→ EXERCISE GOAL
Lines holding the word "computer" in the material below: count them and write the number alone.

→ PROVIDED DATA
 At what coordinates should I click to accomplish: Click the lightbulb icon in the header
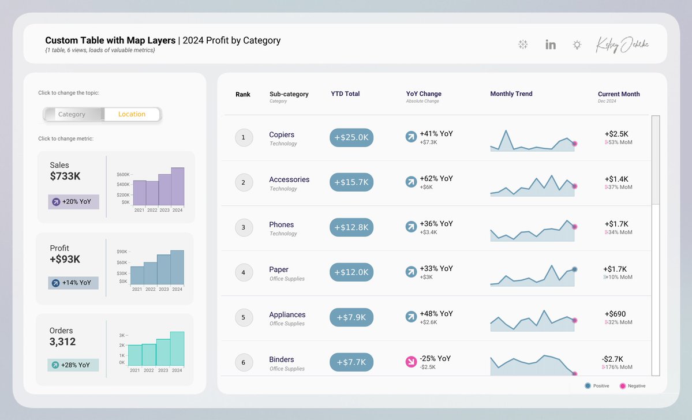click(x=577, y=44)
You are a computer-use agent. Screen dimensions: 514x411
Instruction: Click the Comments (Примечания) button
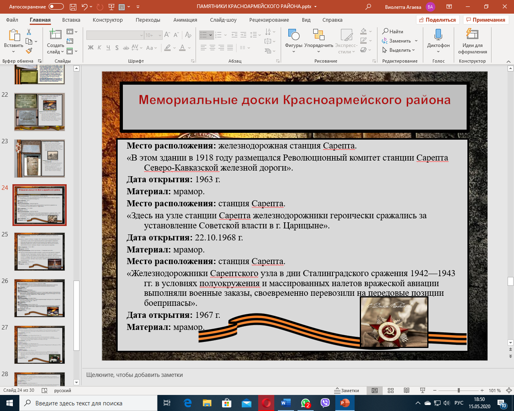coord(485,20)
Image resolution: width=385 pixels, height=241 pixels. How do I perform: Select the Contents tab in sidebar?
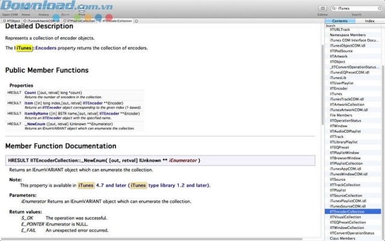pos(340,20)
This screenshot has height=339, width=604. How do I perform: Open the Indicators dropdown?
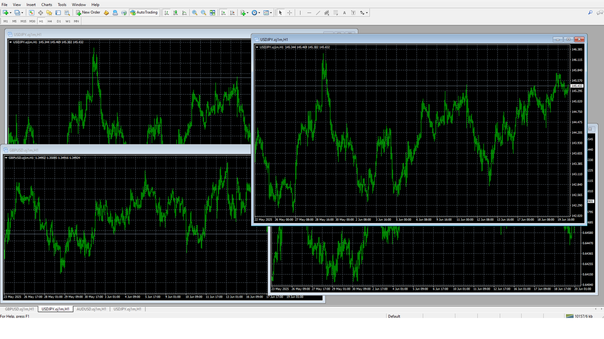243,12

...

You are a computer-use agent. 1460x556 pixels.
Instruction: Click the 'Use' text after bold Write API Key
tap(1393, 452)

→ EXPECTED ANSWER
2